Mechanizm działania można wyjaśnić następująco: po podaniu donosowym NLC są transportowane przez neurony węchowe i trójdzielne bezpośrednio do OUN, omijając BBB. Lipidowa natura nośników ułatwia przenikanie przez błonę śluzową, a kontrolowane uwalnianie zapewnia utrzymanie stężenia terapeutycznego przez dłuższy czas. Aripiprazol, jako lipofilowy lek, wykazuje większe powinowactwo do matrycy lipidowej, co skutkuje zmniejszoną ilością dyfuzji leku z NLC w porównaniu z roztworem leku.

Jakie są perspektywy dalszych badań nad ARP-NLC?
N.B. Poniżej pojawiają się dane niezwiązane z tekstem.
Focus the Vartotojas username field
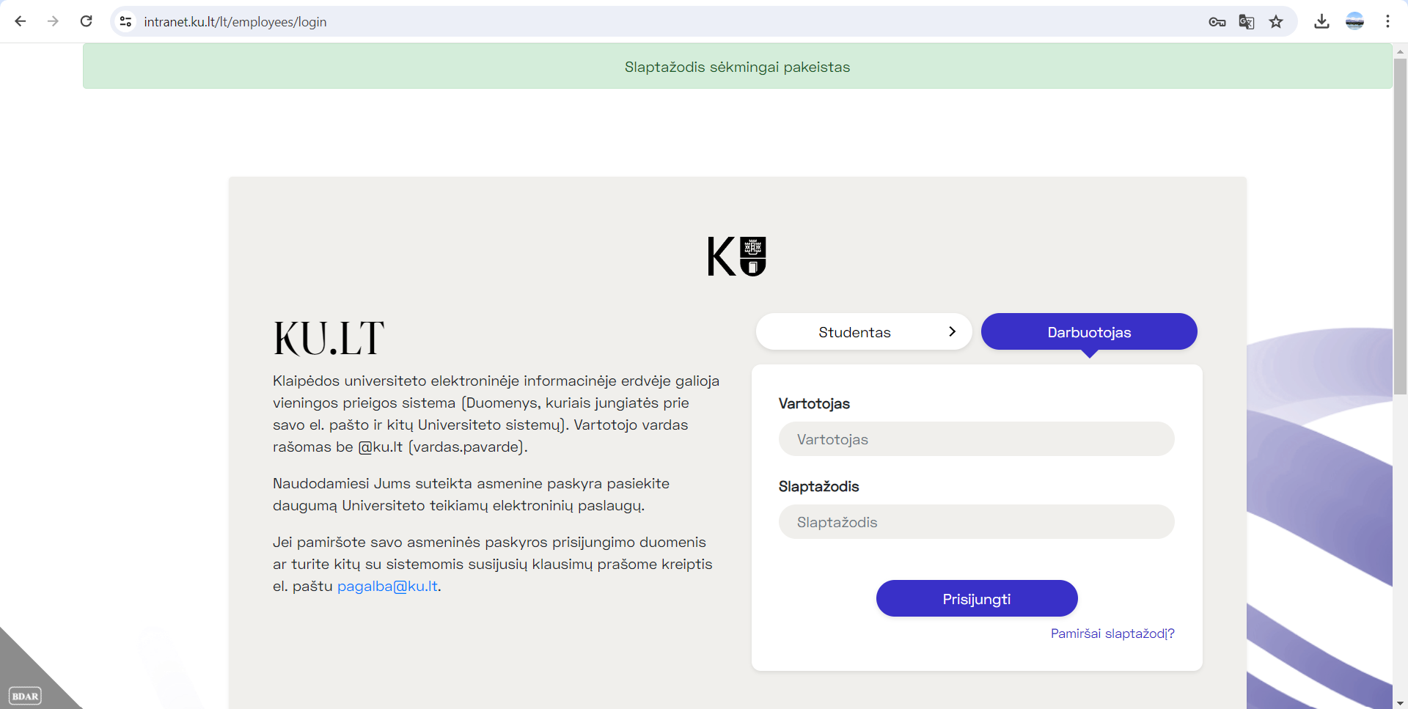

Opracowane nanostrukturalne nośniki lipidowe z aripiprazolem stanowią obiecujący system dostarczania leku z nosa do mózgu, z poprawioną rozpuszczalnością, stabilnością i biodostępnością potwierdzoną w badaniach in vitro i ex vivo. Zoptymalizowana formulacja A4 wykazała kształt sferyczny cząstek z wąskim rozkładem wielkości poniżej 150 nm, pojemnością ładowania leku 20,96% i efektywnością enkapsulacji 96,22%, zapewniając przedłużone uwalnianie leku zgodnie z dyfuzją Ficka. Badania toksyczności potwierdziły, że przygotowane formulacje NLC nie wykazują istotnej hemolizy ani uszkodzenia błony śluzowej, co wspiera ich bezpieczeństwo dla podawania donosowego. System wykazuje stabilność w warunkach chłodniczych (5°C) przez co najmniej 3 miesiące, z minimalnym wzrostem wielkości cząstek i bez znaczących zmian w efektywności enkapsulacji czy profilu uwalniania. Przyszłe badania powinny skupić się na farmakokinetyce i farmakodynamice in vivo w modelach zwierzęcych, aby ostatecznie potwierdzić zwiększoną skuteczność terapeutyczną, rozmieszczenie w organizmie i dotarcie do mózgu tej donosowej metody podawania ARP-NLC.